José Vitor chorou alto e forte quando nasceu. Sabe aquele ar que estava preso desde 15 de março? Pois bem, neste momento ele foi solto. Escutar o choro do meu filho, vê-lo forte e saudável foi restaurador.
Com o diagnóstico de mielomeningocele, parto pélvico, prematuro antes de 35 semanas, a conduta foi conduzi-lo para a incubadora. Teve icterícia, mas nada relacionado com a mielomeningolece.
Passamos uma semana no hospital, a cabeça a mil pois éramos amparados pela equipe Fetali e agora começava um mundo novo. Como vai ser daqui em diante?
Aqui entra a fundamental orientação e confiança no neurocirurgião que operou o José Vitor. Ele é o “juiz” da situação, ele que nos da o norte de como devemos agir. Entao, a equipe multidisciplinar que nos acompanha é composta por: neurocirurgião, ortopedista, nefrologista e fisioterapeuta.
José Vitor faz acompanhamento com estes profissionais antes de ter 1 mês de vida. Costumo dizer que pessoas típicas procuram ajuda médica quando o problema aparece ou com o passar da idade que vão aos especialistas. Bebês com mielomeningocele não, eles já são acompanhados antes do problema aparecer, irem em especialistas faz parte da rotina e como isto nos deixa tranquilos.
Claro que frustações acontecem, mas a motivação, a esperança e o resultado são infinitamente maiores.
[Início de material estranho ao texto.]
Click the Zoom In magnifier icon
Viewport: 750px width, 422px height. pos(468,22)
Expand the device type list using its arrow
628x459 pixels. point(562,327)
Jose Vitor é um dos bebes mais risonho e feliz que existe. Não existe obstáculo para ele. É de uma força gigante. Além da cirurgia intrauterina, operou tenotomia (pé torto) com 6 meses e voltou da anestesia engessado como se nada tivesse acontecido.
Uma estratégia que me ajuda bastante como mãe é ter relacionamento com mães de bebês mielo. Tenho contato com bebês mais velhos e mais novos. Também li o livro “ Mielo, histórias de vida (s)” onde constatei que mielo não é receita de bolo. Não existe: “todo mielo vai usar órtose! Todo mielo vai ter bexiga neurogênica!” Cada vez mais estou convencida que cada mielo é único, cada um desenvolve de uma maneira de acordo com sua potencialidade e estímulo proporcionado. Acredito sim na medicina, nos estudos, mas acredito muito mais no meu filho.
José Vitor hoje tem 1 ano e 2 meses . Faz natação, fisioterapia e muita arte pela casa. Tem apelido de foguetinho. Já imaginou porque? Porque não para quieto! Engatinha lindamente por todo lugar – vive com o joelho imundo – pronuncia algumas palavras, fala o tempo todo em sua língua, começa a ficar em pé escorado nos moveis, alimenta super bem. Enfim, tem sua rotina saudável como qualquer criança. Falei para ele viver e sorrir imensamente e ele está levando a sério isto”.
Patrícia Guerra,
Itabira, Minas Gerais, 24 de Outubro de 2023
Importante:
Todos os relatos foram escritos pelas próprias mães com o intuito de dividir a experiência de cada uma. Assim, podemos de alguma maneira acolher cada família com esses relatos de fé e amor que envolvem a Mielomeningocele.
Todas as fotos e vídeos foram autorizadas pelas famílias.